Re: crash in timerfd building pandoc / ghc94 related

2023-02-07 Thread David Holland
On Mon, Feb 06, 2023 at 09:19:26PM -0500, Mouse wrote:
 > Perhaps the simplest is
 > 
 > dd if=/dev/urandom bs=65536 of=/dev/mem
 > 
 > but there are others.
 > 
 > Yet I can't help feeling that there is some sense in which it *is* fair
 > to say that userland should never be able to crash the kernel.  I have
 > been mulling over this paradox for some time but have not come up with
 > an alternative phrasing that avoids the reasonable crashes while still
 > capturing a significant fraction of the useful meaning.

Arguably, /dev/mem just shouldn't exist... I'm not sure there are
actually reasonable crashes.

-- 
David A. Holland
dholl...@netbsd.org


re: crash in timerfd building pandoc / ghc94 related

2023-02-06 Thread matthew green
> dd if=/dev/urandom bs=65536 of=/dev/mem

FWIW, secururelevel > 0 fixes this issue.  so, perhaps you
can rephrase by including something about correct separation
of privs, since root write-access to /dev/mem is literally
giving it kernel-level privs.


.mrg.


Re: crash in timerfd building pandoc / ghc94 related

2023-02-06 Thread Mouse
>> It seems so far, from not really paying attention, that there is
>> nothing wrong with ghc but that there is a bug in the kernel.
> Yes of course no userland code should be able to crash the kernel :D

I used to think so.  Then it occurred to me that there are various ways
for userland to crash the kernel which are perfectly reasonable, where
of course "reasonable" is a vague term, meaning maybe something like "I
don't think they indicate anything in need of fixing".  Perhaps the
simplest is

dd if=/dev/urandom bs=65536 of=/dev/mem

but there are others.

Yet I can't help feeling that there is some sense in which it *is* fair
to say that userland should never be able to crash the kernel.  I have
been mulling over this paradox for some time but have not come up with
an alternative phrasing that avoids the reasonable crashes while still
capturing a significant fraction of the useful meaning.

/~\ The ASCII Mouse
\ / Ribbon Campaign
 X  Against HTMLmo...@rodents-montreal.org
/ \ Email!   7D C8 61 52 5D E7 2D 39  4E F1 31 3E E8 B3 27 4B


Re: crash in timerfd building pandoc / ghc94 related

2023-02-06 Thread PHO
Committed a workaround to lang/ghc94. I hope it can avoid the panic. You 
can remove the workaround simply by deleting lang/ghc94/hacks.mk.

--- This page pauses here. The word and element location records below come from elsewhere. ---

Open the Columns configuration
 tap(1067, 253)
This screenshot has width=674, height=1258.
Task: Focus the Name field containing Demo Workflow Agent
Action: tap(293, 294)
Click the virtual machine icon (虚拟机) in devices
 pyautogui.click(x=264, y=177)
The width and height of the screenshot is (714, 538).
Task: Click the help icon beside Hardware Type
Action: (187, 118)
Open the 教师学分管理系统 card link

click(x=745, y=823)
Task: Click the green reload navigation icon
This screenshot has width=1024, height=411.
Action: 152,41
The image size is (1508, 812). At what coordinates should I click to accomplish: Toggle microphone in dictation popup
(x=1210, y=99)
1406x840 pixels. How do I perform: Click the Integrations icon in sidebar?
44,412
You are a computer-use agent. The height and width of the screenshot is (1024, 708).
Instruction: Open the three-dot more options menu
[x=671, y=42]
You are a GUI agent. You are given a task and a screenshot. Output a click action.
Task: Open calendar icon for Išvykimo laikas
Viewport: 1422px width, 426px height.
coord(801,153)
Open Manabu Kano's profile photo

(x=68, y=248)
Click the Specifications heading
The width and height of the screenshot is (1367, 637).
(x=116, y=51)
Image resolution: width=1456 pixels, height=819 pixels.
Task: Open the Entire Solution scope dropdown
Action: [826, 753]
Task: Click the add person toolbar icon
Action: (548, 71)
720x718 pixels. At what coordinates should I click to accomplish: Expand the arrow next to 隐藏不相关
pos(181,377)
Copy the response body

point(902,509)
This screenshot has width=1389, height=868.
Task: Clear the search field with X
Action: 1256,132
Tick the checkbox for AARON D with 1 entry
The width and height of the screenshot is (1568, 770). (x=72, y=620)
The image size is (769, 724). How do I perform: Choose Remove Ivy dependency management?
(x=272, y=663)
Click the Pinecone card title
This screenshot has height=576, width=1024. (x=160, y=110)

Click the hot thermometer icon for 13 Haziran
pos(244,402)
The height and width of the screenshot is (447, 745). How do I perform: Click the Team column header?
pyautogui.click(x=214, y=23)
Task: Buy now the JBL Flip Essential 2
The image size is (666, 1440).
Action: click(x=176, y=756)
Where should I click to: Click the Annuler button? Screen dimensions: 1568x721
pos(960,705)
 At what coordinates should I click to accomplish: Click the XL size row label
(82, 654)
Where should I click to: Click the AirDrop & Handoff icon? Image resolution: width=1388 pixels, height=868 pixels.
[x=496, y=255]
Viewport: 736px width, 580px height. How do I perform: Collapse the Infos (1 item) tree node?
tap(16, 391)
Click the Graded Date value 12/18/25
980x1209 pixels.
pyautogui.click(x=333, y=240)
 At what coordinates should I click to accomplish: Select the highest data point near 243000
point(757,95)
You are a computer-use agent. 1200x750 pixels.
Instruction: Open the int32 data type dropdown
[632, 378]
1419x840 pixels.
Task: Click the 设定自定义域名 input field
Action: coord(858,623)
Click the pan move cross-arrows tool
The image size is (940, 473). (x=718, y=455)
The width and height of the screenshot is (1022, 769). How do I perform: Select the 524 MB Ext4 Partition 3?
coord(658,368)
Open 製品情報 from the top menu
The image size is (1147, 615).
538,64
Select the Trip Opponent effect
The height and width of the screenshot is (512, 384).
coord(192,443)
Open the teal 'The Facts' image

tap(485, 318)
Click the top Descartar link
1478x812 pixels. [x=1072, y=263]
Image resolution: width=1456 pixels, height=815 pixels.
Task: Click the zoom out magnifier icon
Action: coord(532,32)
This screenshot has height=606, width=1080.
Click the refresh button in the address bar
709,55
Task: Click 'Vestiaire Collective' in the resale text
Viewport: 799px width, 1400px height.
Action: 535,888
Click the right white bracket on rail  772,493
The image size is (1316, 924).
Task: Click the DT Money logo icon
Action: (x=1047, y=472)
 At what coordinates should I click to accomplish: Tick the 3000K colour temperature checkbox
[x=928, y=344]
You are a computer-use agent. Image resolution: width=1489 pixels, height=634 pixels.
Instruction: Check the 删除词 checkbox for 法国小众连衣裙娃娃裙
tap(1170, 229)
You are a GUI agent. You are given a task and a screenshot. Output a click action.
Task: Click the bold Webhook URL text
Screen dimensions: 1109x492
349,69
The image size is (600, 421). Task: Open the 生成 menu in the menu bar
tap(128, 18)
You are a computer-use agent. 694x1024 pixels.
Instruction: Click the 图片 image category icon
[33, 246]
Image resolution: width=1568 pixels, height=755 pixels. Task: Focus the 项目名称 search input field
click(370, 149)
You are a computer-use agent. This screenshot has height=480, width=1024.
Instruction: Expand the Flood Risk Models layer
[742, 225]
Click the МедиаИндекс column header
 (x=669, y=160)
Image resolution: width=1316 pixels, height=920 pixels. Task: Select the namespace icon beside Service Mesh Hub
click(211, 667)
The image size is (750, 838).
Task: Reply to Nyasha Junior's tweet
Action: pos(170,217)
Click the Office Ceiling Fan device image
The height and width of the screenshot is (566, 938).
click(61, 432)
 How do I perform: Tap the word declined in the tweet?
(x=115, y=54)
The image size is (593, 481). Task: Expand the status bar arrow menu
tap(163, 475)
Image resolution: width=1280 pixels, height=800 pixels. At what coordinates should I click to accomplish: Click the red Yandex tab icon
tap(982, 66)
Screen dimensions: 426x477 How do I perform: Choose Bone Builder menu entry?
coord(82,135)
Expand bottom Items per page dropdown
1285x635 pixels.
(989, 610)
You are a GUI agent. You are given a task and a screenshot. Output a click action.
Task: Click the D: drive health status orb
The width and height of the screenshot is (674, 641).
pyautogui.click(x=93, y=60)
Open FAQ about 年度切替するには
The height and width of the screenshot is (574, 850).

On 2/7/23 12:36 AM, Greg Troxel wrote:

PHO  writes:


On 2/6/23 5:27 PM, Nikita Ronja Gillmann wrote:

I encountered this on some version of 10.99.2 and last night again on
10.99.2 from Friday morning.
This is an obvious blocker for me for making 9.4.4 the default.
I propose to either revert to the last version or make the default GHC
version setable.


I wish I could do the latter, but unfortunately not all Haskell
packages are buildable with 2 major versions of GHC at the same time
(most are, but there are a few exceptions).

Alternatively, I think I can patch GHC 9.4 so that it won't use
timerfd. It appears to be an optional feature after all; if its
./configure doesn't find timerfd it won't use it. Let me try that.


If it's possible to only do this on NetBSD 10.99, that would be good.


Yeah I did exactly that.



It seems so far, from not really paying attention, that there is nothing
wrong with ghc but that there is a bug in the kernel.   It would also
be good to get a reproduction recipe without haskell.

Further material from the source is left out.